Cos’hanno in comune un ex commissario europeo, un rapper, un proprietario di bordelli col titolo nobiliare comprato e l’epidemiologo-deputato più controverso della Germania? Sono tutti passati dalle forche caudine di Kurt Krömer, anzi l’interrogatorio, considerato l’arredamento da stazione di polizia del suo studio. Il titolo Chez Krömer potrebbe suggerire un programma tranquillo e accogliente con gli ospiti. Ed è anche vero che Krömer utilizza spesso un format molto domestico: nei suoi spettacoli all’Admiralspalast di Berlino invita spesso politici in quella che è una versione immaginata della propria casa famigliare. Si tratta però di una famiglia allo sbando, squallida come può esserlo soltanto la città popolare e ubriacona del dopo-muro, dove il trascinato accento berlinese è ulteriormente sbavato dalla birra a buon mercato.

Il format

È proprio quest’atmosfera da rovine del socialismo che Krömer ripropone su Rbb, la televisione del Land di Berlino e unica gamba della televisione pubblica tedesca all’est oltre all’Mdr, l’emittente con sede a Lipsia. È impossibile separare Chez Krömer dalla sua origine orientale, almeno per i superbi stranieri e tedeschi occidentali che hanno quotidianamente a che fare con gli “indigeni” della capitale. La formula settimanale della trasmissione è una stanca routine, condotta con lo stesso fatalismo che lo stereotipo associa a una delle città col più alto rischio di povertà nel paese. Nella mezz’ora scarsa di riprese, Krömer rivela il proprio ospite dalla propria squallida scrivania, estraendone il dossier da un cumulo di carte bisunte («Vediamo un po’ cosa ci ha lasciato oggi il gatto sullo zerbino» è la frase-mantra).

[Una serie di materiale]
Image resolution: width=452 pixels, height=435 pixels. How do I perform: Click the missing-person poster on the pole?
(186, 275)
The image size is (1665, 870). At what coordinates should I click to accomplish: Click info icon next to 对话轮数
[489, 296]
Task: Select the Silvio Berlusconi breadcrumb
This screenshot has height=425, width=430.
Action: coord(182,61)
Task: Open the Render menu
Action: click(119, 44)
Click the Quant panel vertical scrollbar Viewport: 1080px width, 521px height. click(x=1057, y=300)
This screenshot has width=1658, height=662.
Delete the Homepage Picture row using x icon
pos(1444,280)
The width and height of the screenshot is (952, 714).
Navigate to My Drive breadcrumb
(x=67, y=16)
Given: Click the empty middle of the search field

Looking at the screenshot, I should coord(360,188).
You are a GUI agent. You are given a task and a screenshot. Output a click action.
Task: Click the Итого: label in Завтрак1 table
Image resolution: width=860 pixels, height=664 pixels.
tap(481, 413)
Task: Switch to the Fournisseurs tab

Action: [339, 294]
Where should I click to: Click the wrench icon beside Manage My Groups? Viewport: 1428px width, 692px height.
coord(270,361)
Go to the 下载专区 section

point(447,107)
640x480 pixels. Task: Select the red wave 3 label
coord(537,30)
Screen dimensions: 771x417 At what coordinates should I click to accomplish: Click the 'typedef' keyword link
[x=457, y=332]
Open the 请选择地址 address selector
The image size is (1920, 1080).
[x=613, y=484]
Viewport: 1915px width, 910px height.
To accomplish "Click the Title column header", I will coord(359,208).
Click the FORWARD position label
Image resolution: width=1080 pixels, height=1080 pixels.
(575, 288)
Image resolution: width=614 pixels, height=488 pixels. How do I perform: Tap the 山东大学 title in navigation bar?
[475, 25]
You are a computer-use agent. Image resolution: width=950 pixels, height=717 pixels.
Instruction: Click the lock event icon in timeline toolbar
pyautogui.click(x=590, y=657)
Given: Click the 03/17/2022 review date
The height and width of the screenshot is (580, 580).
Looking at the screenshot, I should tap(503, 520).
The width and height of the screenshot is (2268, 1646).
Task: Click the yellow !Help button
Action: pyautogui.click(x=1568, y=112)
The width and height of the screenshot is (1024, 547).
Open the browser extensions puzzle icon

#### ESERCIZI PROPOSTI
(a) Trascrivi fedelmente il passo del brano che comincia con le parole contenenti "Cos’hanno in comune" e termina con "a buon mercato.".
(b) Indica se le seguenti affermazioni concordano con il brano, rispondendo sì o no e citando le parole decisive: (i) il programma di Krömer va in onda su Rbb; (ii) l'Mdr ha sede a Berlino; (iii) la trasmissione ha cadenza mensile.
Il materiale è indipendente dal brano.

#### SOLUZIONI DEGLI ESERCIZI
(a)
Cos’hanno in comune un ex commissario europeo, un rapper, un proprietario di bordelli col titolo nobiliare comprato e l’epidemiologo-deputato più controverso della Germania? Sono tutti passati dalle forche caudine di Kurt Krömer, anzi l’interrogatorio, considerato l’arredamento da stazione di polizia del suo studio. Il titolo Chez Krömer potrebbe suggerire un programma tranquillo e accogliente con gli ospiti. Ed è anche vero che Krömer utilizza spesso un format molto domestico: nei suoi spettacoli all’Admiralspalast di Berlino invita spesso politici in quella che è una versione immaginata della propria casa famigliare. Si tratta però di una famiglia allo sbando, squallida come può esserlo soltanto la città popolare e ubriacona del dopo-muro, dove il trascinato accento berlinese è ulteriormente sbavato dalla birra a buon mercato.

(b)
(i) Sì: «Krömer ripropone su Rbb».
(ii) No: «l’Mdr, l’emittente con sede a Lipsia».
(iii) No: «La formula settimanale della trasmissione».